##### Given text #####

Of course it doesn't, because Satan now wants to make sure that you don't develop that relationship. Because now it is not sinful anymore.
You don't have to feel guilty about it anymore, and you can finally develop that relationship and enter into the fullness of it.
So the first thing he is going to do now is try and turn you off and decrease your sexual desire. He wants to destroy the relationship. And if he can, he will now take that sexual desire and start directing it somewhere else.
You will find yourself being sexually attracted to third parties; to somebody at work or someone you are associated with. Suddenly this strong sexual drive temptation becomes directed outwards instead of in the marriage.
Because Satan knows if a satisfying sexual relationship occurs in the marriage and the two of you become fully one in spirit, soul and body, you will be a threat to his kingdom.
It is a known fact that counselors who counsel people with sexual problems, when they share with the counselor they will say,
"You know before we got married the sex was awesome. We had a wonderful time. The problems just seemed to start after we got married. I wonder why."
It is because that is the way the enemy works. And you see both of those problems accomplish the same thing. They prevent that relationship and that unity.
Some people make the mistake of thinking,
"I married the wrong person."
So they end that married and go and marry the third party that they got involved with. And you know the same thing happens all over again. While they were having an affair it was awesome. But the moment they get married the same motivation is not there.
Single people who are struggling with sexual temptation have this idea. They say,
"If I could just be married and satisfy that need, everything will be okay."
No it won't, because if you have a strong sexual drive before you were married, you are going to have the same strong sexual drive after you are married and it will not be fully satisfied in your marriage.
You are going to come to the point where your marriage partner is no longer satisfying you. Something will be missing, because that is the way Satan works. And that is the way we are functioning when we let our bodies be in control.
So you need to take control of these desires. Whether you single or married, whether you are courting and planning to marry - whatever it is, Satan is going to use this powerful force to try and block your relationship.
Sexual Aberrations
What about people who have warped sex? What about people who have too strong a sexual drive? What causes these things?
There is such a move today amongst the LGBT people to say,
"I was born this way. It is natural and God made me this way. I can't help it."
God did not design a man and a woman to have very opposite looking organs that fit if He intended same sexes to go together. And you know any person who has this problem knows that.
Quite honestly if they could make a choice they would reverse it and be 'normal'. But because they have tried and can't overcome it, they eventually come to the conclusion,
"Well God made me this way. I can't help it, therefore I must live with it and make the best of it."
We will deal with this in detail when we cover the subject of sexuality. But I want to just share with you very quickly what happens.
Example - Normal Sexual Poles:
In every one of us there are two poles - a male and female pole. We seem to think that men only think like men and women only think like women. But have you ever seen a masculine woman? Have you ever seen an effeminate man?
Why is that possible? Because the Scripture says that God made us male and female. He made us to have both qualities within us.
The psychologists have even tried to use terms to describe it. They call it the animus and the anima - the male and female characteristics that are within us.
But when God created us, He made us to have both maleness and femaleness. The only difference is that in a man the male pole is the dominant pole, and in a female the female pole is the dominant pole.
They are like two poles of a magnet. If you put two magnets together and you put the north and the south together they attract. You put two north poles or two south poles together and they repel each other.

##### Information provided #####

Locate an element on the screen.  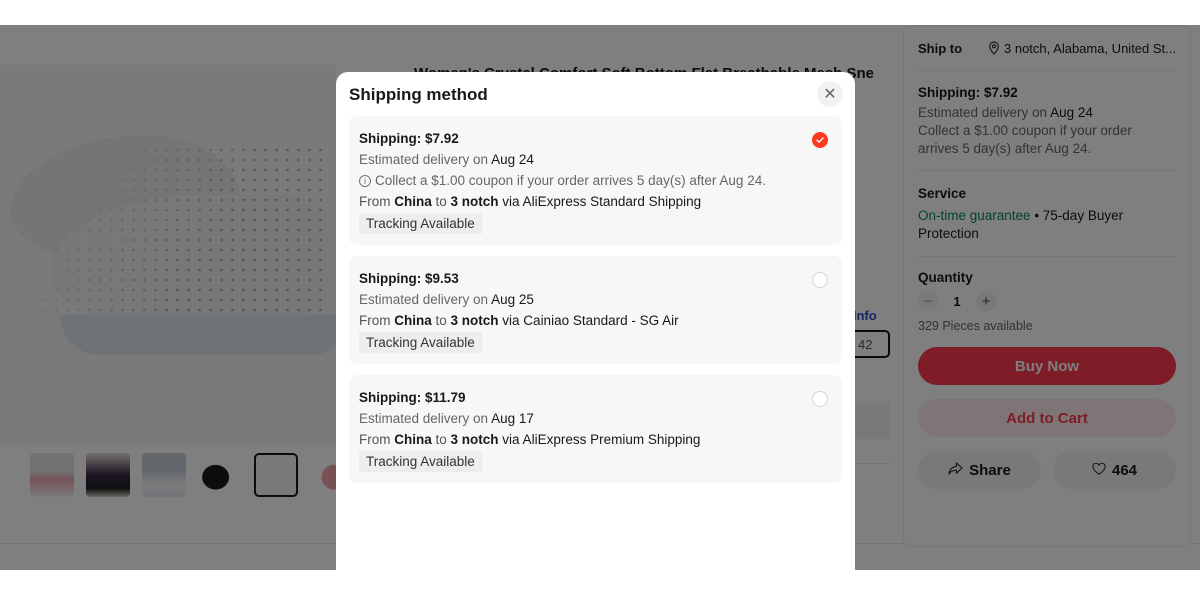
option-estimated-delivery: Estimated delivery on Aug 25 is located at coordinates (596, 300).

#####
##### Information provided #####

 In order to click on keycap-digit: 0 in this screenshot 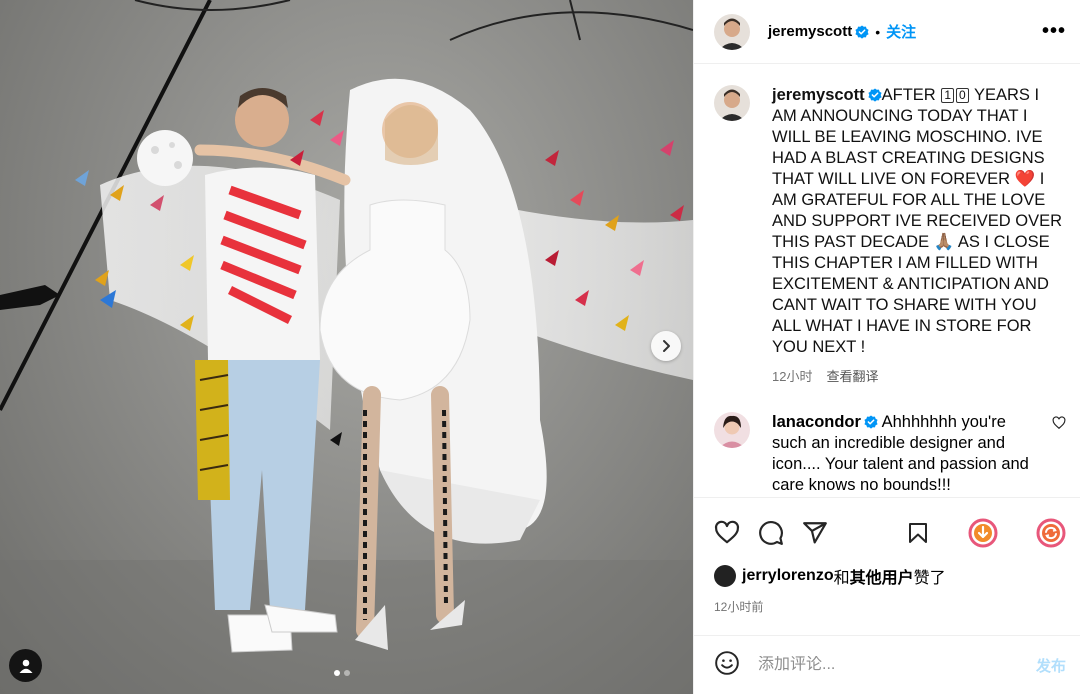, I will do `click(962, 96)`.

#####
##### Information provided #####

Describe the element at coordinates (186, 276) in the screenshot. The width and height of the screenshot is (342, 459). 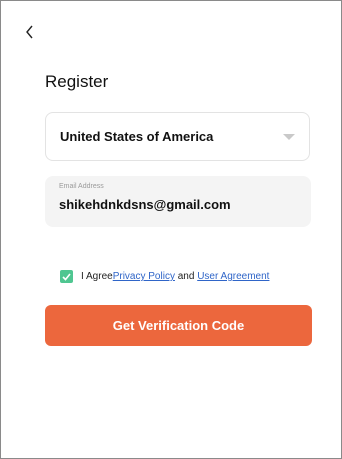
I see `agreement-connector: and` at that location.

#####

**Work to be completed:** In the text above on marriage and sexual desire, translate this sentence into Spanish: "You put two north poles or two south poles together and they repel each other."

**Exercise solution:** Pones dos polos norte o dos polos sur juntos y se repelen entre sí.